Par JG3089-GANDI le mercredi 18 février 2009, 23:46 - Le billet de l'actualité - Lien permanent

Une révolution est à la vie politique ce qu'un séisme majeur est à la vie de la terre. L'événement est inéluctable sur le long terme, mais difficilement prévisible sur le court terme. On sait que cela arrivera, mais on ne peut pas dire quand : demain ou dans un siècle ? Pour les risques majeurs, il existe des PPR (plan de prévention des risques), mais ils ne concernent que les caprices de la nature, pas la colère des hommes. Contre elle, des bataillons de gendarmerie supplémentaires auront autant d'efficacité que des pieux de bois contre une coulée de lave. Et une jeunesse qui connaît un taux de chômage supérieur à 50% est bien pire qu'une coulée de lave. Ce qui m'étonne, dans cette affaire, c'est le silence des indépendantistes. Serait-elle impossible, cette indépendance ? Il semble que oui. Mais qu'est-ce le contraire de l'indépendance qui ne serait pas dépendance ? Autonomie et développement ? Il y a un potentiel économique, mais confisqué par 1% de la population. Le problème des Antilles n'est pas colonial, il est social.

Commentaires
Qu'est-ce que vous entendez au juste par "potentiel économique confisqué" ?

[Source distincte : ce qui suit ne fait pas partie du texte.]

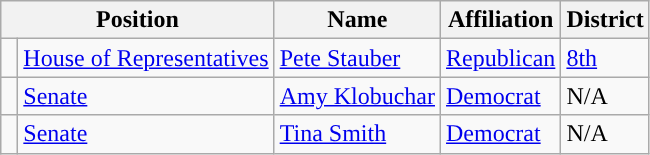
District (605, 20)
Affiliation (501, 20)
House of Representatives (146, 58)
Position (138, 20)
Name (357, 20)
Tina Smith (357, 134)
8th (605, 58)
Pete Stauber (357, 58)
Amy Klobuchar (357, 96)
Republican (501, 58)
Return the (X, Y) coordinate for the center point of the cell that contains the specified text.  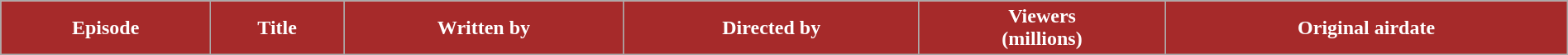
Episode (106, 28)
Written by (485, 28)
Directed by (771, 28)
Title (278, 28)
Original airdate (1366, 28)
Viewers(millions) (1042, 28)
Provide the (X, Y) coordinate of the cell's center where the given text is located.  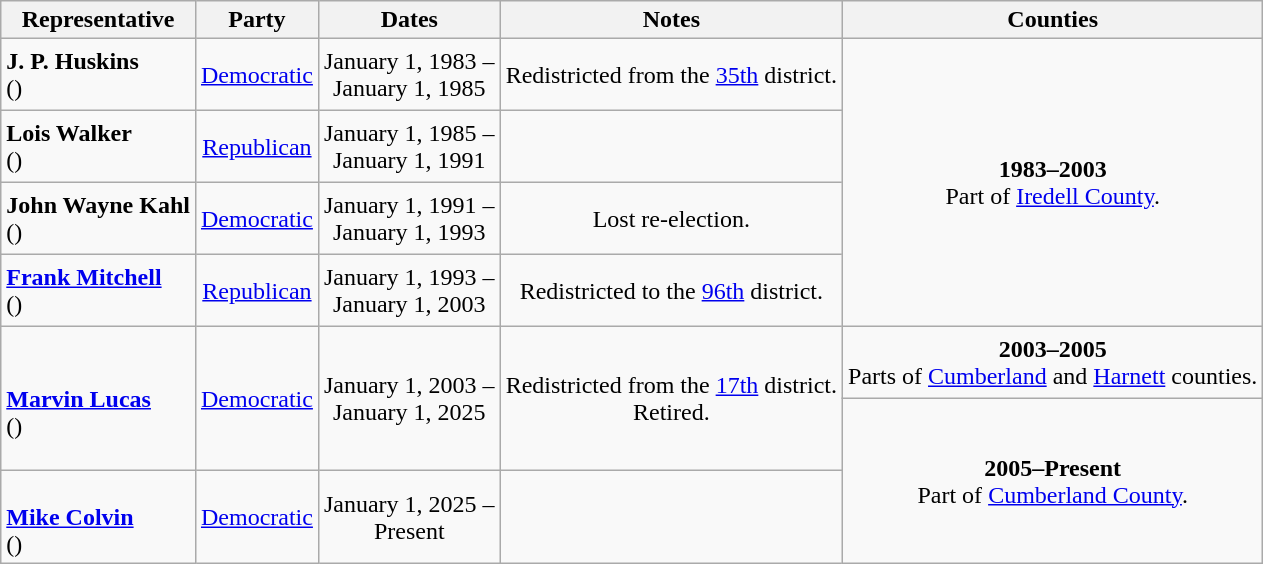
Redistricted to the 96th district. (671, 291)
January 1, 1991 – January 1, 1993 (409, 219)
Counties (1053, 20)
Redistricted from the 17th district. Retired. (671, 399)
John Wayne Kahl() (98, 219)
Notes (671, 20)
January 1, 1993 – January 1, 2003 (409, 291)
1983–2003 Part of Iredell County. (1053, 183)
2005–Present Part of Cumberland County. (1053, 481)
January 1, 2025 – Present (409, 517)
January 1, 1983 – January 1, 1985 (409, 75)
J. P. Huskins() (98, 75)
Lois Walker() (98, 147)
Marvin Lucas() (98, 399)
Frank Mitchell() (98, 291)
Mike Colvin() (98, 517)
Lost re-election. (671, 219)
January 1, 2003 – January 1, 2025 (409, 399)
2003–2005 Parts of Cumberland and Harnett counties. (1053, 363)
Representative (98, 20)
January 1, 1985 – January 1, 1991 (409, 147)
Redistricted from the 35th district. (671, 75)
Party (256, 20)
Dates (409, 20)
Scan for the cell matching the given text and deliver its [X, Y] coordinate at center. 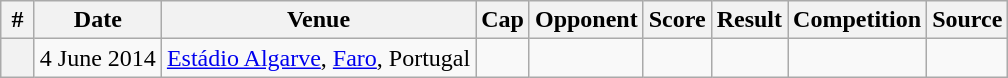
Venue [318, 20]
4 June 2014 [98, 58]
Score [677, 20]
# [18, 20]
Opponent [586, 20]
Estádio Algarve, Faro, Portugal [318, 58]
Cap [503, 20]
Competition [858, 20]
Source [968, 20]
Result [749, 20]
Date [98, 20]
Locate the cell with the specified text and output its (x, y) center coordinate. 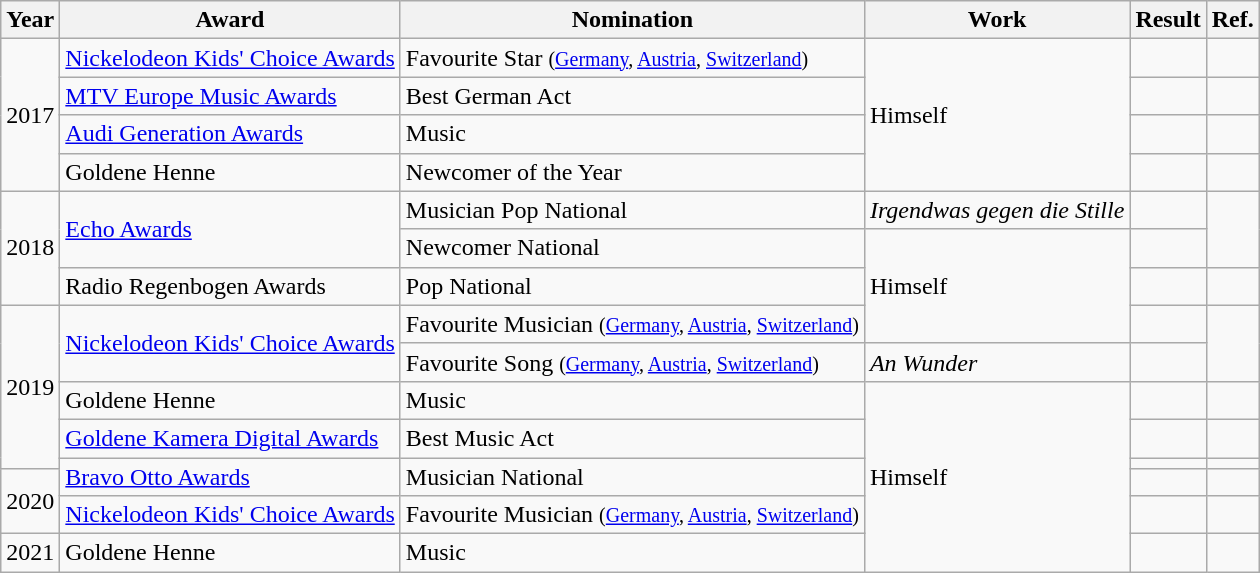
Favourite Star (Germany, Austria, Switzerland) (632, 58)
Bravo Otto Awards (230, 477)
Best Music Act (632, 438)
Audi Generation Awards (230, 134)
Work (996, 20)
Musician National (632, 477)
An Wunder (996, 362)
Result (1168, 20)
2020 (30, 502)
Award (230, 20)
Echo Awards (230, 229)
Newcomer National (632, 248)
Year (30, 20)
Best German Act (632, 96)
Goldene Kamera Digital Awards (230, 438)
2021 (30, 553)
Musician Pop National (632, 210)
Ref. (1232, 20)
2017 (30, 115)
Irgendwas gegen die Stille (996, 210)
2018 (30, 248)
2019 (30, 386)
Favourite Song (Germany, Austria, Switzerland) (632, 362)
MTV Europe Music Awards (230, 96)
Nomination (632, 20)
Pop National (632, 286)
Newcomer of the Year (632, 172)
Radio Regenbogen Awards (230, 286)
For the text-containing cell, return its midpoint in (X, Y) coordinate format. 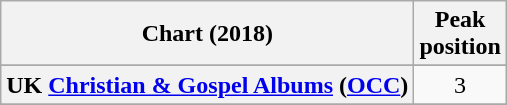
3 (460, 85)
Peak position (460, 34)
Chart (2018) (208, 34)
UK Christian & Gospel Albums (OCC) (208, 85)
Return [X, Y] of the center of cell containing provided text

Si on ne parle pas d'indépendance, c'est que c'est dans la stratégie du front uni de monsieur Domota... mais les indépendantistes sont bel et bien de la partie, il me semble...
Bonne journée
Moui...Je ne suis pas sur qu'il soit "que" social.Quand 1% de la population descendante des colons détient la maitrise d'une économie, on passe très vite du schéma social au schéma racial. Quand le LKP, via son représentant, dit que les autorités sont venues"casser du nègre", je pense qu'on dépasse le seul cadre "social".
Je pense comme Jean Pierre que les indépendantistes, sont donc de la partie, mais bon, voila, c'est pas une surprise.
Ce qui m'étonne plus, sur la distance, c'est que l'état français n'ait pas plus investi dans ces territoires stratégiques pour développer dans cette partie du monde des relations commerciales fortes avec ses voisins, et ai contribué à maintenir, Guadeloupe et Martiniqe, dans cet état d'assistance dont on voit les résultats aujourd'hui, à la crise venue.
Il y a de quoi là, nouer des relations commerciales fortes pour peu qu'on s'en donne les moyens.Au lieu de ça, on se contente de quelques visites électorales, une fois tous les 5 ans, et le reste du temps, on laisse les touristes améliorer les fins de mois de l'économie locale.
Tout en n'impulsant pas la diversité économique locale.
On ne fait que récolter ce qui a été semé depuis trop longtemps.
Bonsoir,
Pour le cas ou vous n'auriez pas eu connaissance du "manifeste pour les produits de haute nécessité" rédigé par des écrivains et intellectuels antillais. : "poétique" du soulèvement de la société guadeloupéenne, anticipation post capitaliste, culture... très beau texte
http://www.caribcreole1.com/news/ma...
« Les slogans et les demandes ont tout de suite sauté par-dessus nos " présidents locaux " pour s'en aller mander ailleurs. Hélas, toute
victoire sociale qui s'obtiendrait ainsi (dans ce bond pardessus
nous-mêmes), et qui s'arrêterait là, renforcerait notre assimilation, donc conforterait notre inexistence au monde et nos pseudos pouvoirs. »
C'est bien dit, mais on dirait que la réalité est toute autre.
« Le travail à l'origine était inscrit dans un système symbolique et sacré
(d'ordre politique, culturel, personnel) qui en déterminait les
ampleurs et le sens. Sous la régie capitaliste, il a perdu son
sens créateur et sa vertu épanouissante à mesure qu'il devenait,
au détriment de tout le reste, tout à la fois un simple "
emploi ", et l'unique colonne vertébrale de nos semaines et de
nos jours. »
Il faudrait dire ça aux serfs du moyen âge, aux grands parents des actuels guadeloupéens, aux travailleurs du goulag, aux chinois de Mao déportés qui trouveraient probablement le travail dans la société capitaliste d'aujourd'hui un peu plus épanouissant qu'à leur époque...
Bref, ces messieurs, car aucune dame ne s'est glissée parmi les signataires aspirent donc à une société "post capitaliste" sans toutefois nous dire de quoi elle serait faite. Le savent-ils eux-mêmes ? Au fond j'en doute, à lire cet opuscule.